Task details
Return the data below exactly, but only from the line containing "Task: Click the AIME '24 (math) row label" through the line containing "Screen dimensions: 1126x577", with both of those lines included.

Exercise inputs
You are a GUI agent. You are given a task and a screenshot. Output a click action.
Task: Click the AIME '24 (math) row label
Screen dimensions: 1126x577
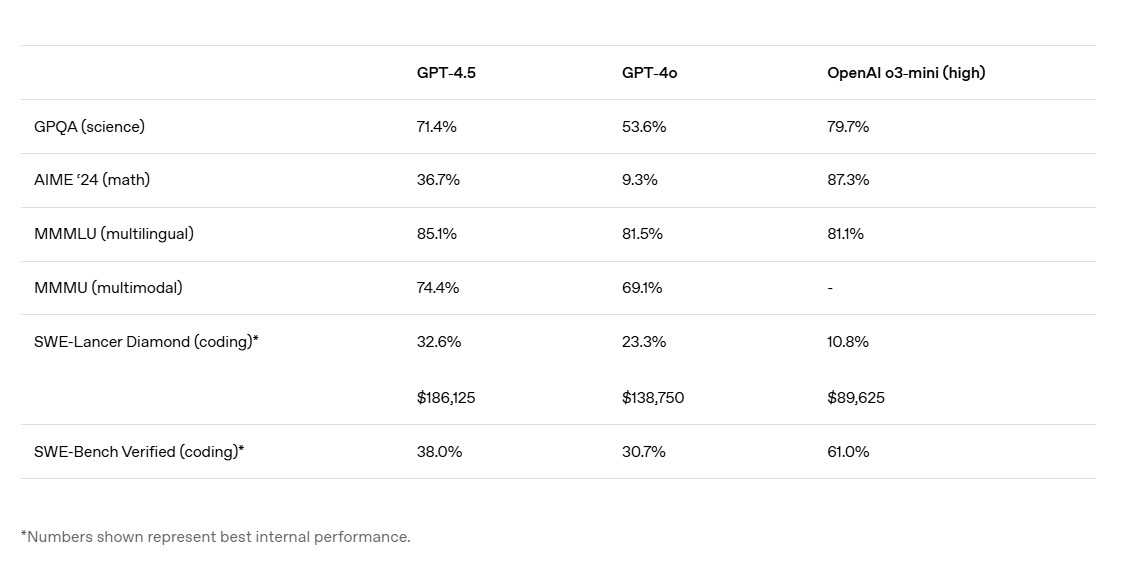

---

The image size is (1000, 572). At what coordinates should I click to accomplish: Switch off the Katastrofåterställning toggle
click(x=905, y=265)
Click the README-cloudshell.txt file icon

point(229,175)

Solution to the exercise
Task: Click the AIME '24 (math) row label
Screen dimensions: 1126x577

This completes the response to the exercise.